Think of it as the sucker punch election. A wall of boxing gloves, as seen in the popular TV game show Total Wipeout, is about to spring into action, pummelling largely blameless Labour party candidates, bashing them rudely about the head and sending them plummeting into the muddy pool below. It is going to be a painful, embarrassing and quite possibly humiliating exercise. There will be no star prize and no “come back next week”. Rather, electoral oblivion draws near. Some viewers may find the images disturbing. Conservatives, on the other hand, could derive as much pleasure from this wipeout as the TV show’s loyal viewers have over the years.

Indeed, quite a lot of observers, and not all of them Tories, have been looking forward to the near annihilation of the Labour party as a necessary punishment. It is the only sort of talk they will understand. Only utter and undeniable devastation will be enough to persuade Jeremy Corbyn to resign at once before any procedural changes can be introduced to make it easier for one of his true believer followers to take over. The deluded members have to be shown how unpopular and unacceptable this brand of politics is.

There are quite a few assumptions underlying this argument, not all of them sound. It seems possible that, whatever the result, the interpretive skills of Team Corbyn will be deployed to show why it is essential that Jeremy does not move on at once. Crushing defeat will demand that he stays on to steady the ship. And anything better than a crushing defeat will be designated a triumph that has earned him an extended stay in the leader’s office.

True, the mood of trade union general secretaries may change on June 9th. But they have not acted yet, even when there seems little doubt about the election’s outcome. Why would having actual, undeniable results make them any more courageous or decisive ? If they still feel constrained by executive committee colleagues and their wider membership there is no reason to think anything would change. And all those new party members may take massive defeat as proof that the system is rigged, that the corrupt Mainstream Media was out to get them all along, and that they must remain true to the righteous cult of St Jeremy.

What Labour is possibly facing, then, is a situation in which an enfeebled and severely diminished party struggles on under a discredited but still extant leadership. The government will have limited opposition as it starts trying to navigate and negotiate Brexit. This is not an attractive option. Even the sunniest optimist would have to concede that Brexit is not going to be easy. The EU27 are united, firm and, we hope, fair. HMG, meanwhile, has been making it up as it goes along, regularly conceding points which it originally described as non-negotiable (on transition periods, for example, and for a time even on the famous “no deal” scenario, although that soundbite, I mean policy, has now been reasserted). This has not inspired confidence.
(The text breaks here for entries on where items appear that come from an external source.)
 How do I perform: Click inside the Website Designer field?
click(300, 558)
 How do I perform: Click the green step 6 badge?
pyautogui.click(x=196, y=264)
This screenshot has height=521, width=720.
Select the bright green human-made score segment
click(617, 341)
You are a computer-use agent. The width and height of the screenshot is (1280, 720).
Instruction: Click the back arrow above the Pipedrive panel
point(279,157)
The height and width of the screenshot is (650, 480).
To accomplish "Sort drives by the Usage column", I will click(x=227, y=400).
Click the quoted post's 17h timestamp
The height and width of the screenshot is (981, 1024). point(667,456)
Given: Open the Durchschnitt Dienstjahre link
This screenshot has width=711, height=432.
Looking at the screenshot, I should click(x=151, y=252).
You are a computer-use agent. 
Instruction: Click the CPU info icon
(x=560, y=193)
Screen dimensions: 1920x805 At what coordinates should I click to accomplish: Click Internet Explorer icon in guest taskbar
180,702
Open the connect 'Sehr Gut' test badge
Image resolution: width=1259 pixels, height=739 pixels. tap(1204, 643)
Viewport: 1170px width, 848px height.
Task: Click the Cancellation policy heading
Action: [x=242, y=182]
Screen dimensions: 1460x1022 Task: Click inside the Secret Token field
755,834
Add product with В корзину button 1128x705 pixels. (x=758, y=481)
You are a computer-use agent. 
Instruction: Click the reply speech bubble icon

Angela Merkel, the German chancellor, is not alone in wondering who in SW1 truly has a grasp of what Brexit will involve. There was that Sir Ivan fellow, wasn’t there, but he… is no longer available.

It wasn’t just nostalgia, or defiance, which led Churchill to argue for the chamber of the House of Commons to be rebuilt with the same structure and design that existed before the Luftwaffe struck in 1941. The opposing benches signify something. For good or ill – it’s both, I think – that is how our system works. Government must be opposed, and vigorously too. Ministers know it, and so do civil servants. I was talking to a very grown-up and intelligent LibDem (yes, they do exist) about this the other day. “There has got to be an opposition in this country,” he told me. “And it has got to be the Labour party.”

Those who dream of an episode of political Total Wipeout on June 8th should be careful what they wish for. This election might produce not so much a coalition of chaos but a chaos of chaos. The country would not be well served by this outcome.

Many Labour MPs will now feel that they are taking part in a 200+ seat by-election event, not a general election in which they loudly endorse the party leadership. So be it. Good, hard-working opposition MPs deserve to be returned to Westminster to hold the May government to account. If we want our strong and stable country to remain strong and stable that would not be such a terrible result.